The sensitivities of the A. platys-specific PCR based upon the groESL (lanes 1 to 6) and gltA (lanes 7 to 12) genes were evaluated. DNA equivalent to that from 375, 37.5, 3.75, 0.375, and 0.0375 infected platelets was used as a template for the amplicons demonstrated in lanes 1 and 7, 2 and 8, 3 and 9, 4 and 10, and 5 and 11, respectively. Distilled water was used in lanes 6 and 12 as a negative control.
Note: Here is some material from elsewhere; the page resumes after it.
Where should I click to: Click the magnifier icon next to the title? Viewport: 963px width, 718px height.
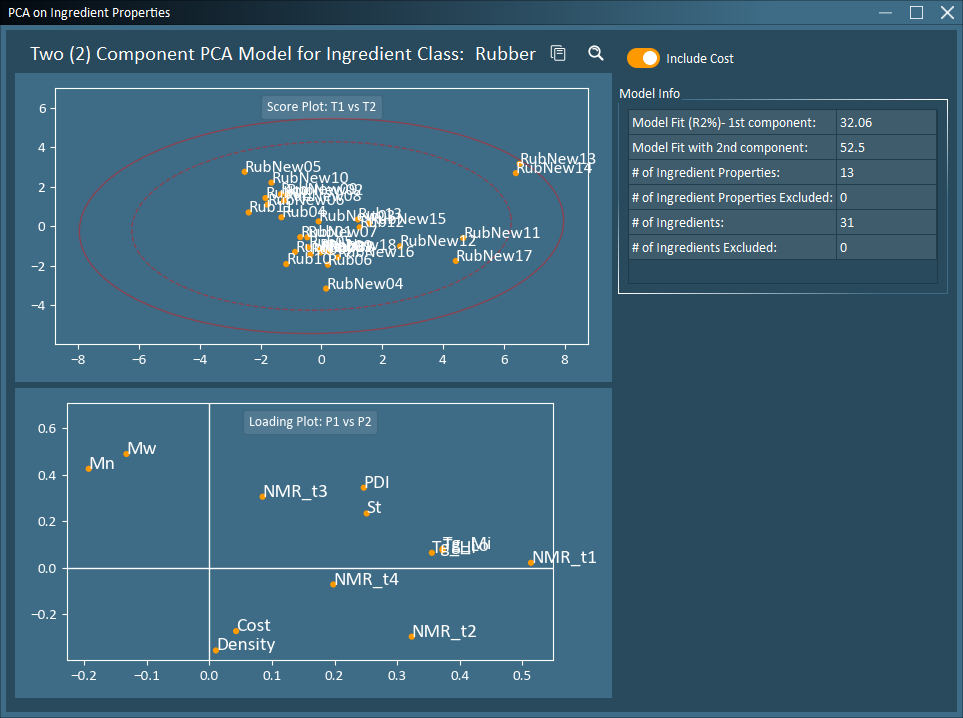pos(596,54)
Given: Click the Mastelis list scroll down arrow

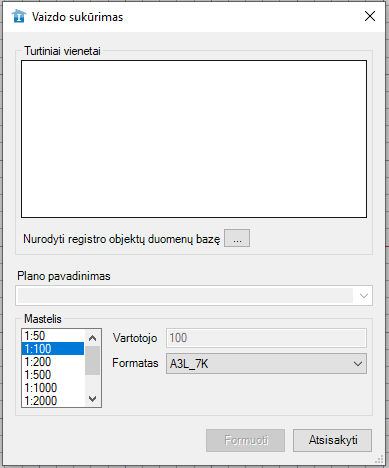Looking at the screenshot, I should [x=93, y=398].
Lane M, 100-bp DNA ladder.

FIG. 3.

A. platys-specific PCRs based upon the groESL (A) and gltA (B) genes were evaluated for their specificity with DNA from A. platys strains from Somieres, France (lane 1), Okinawa, Japan (lane 2), and Venezuela (lane 3), and from A. marginale (lane 4), A. centrale (lane 5), A. phagocytophila strain HGE agent (lane 6), E. equi (lane 7), E. phagocytophila (lane 8), W. pipientis (lane 9), E. canis (lane 10), and N. helminthoeca (lane 11), with distilled water as a negative control (lane N). Positive bands (arrows) were observed only with DNA of the three strains of A. platys in both groESL- and gltA-based PCRs.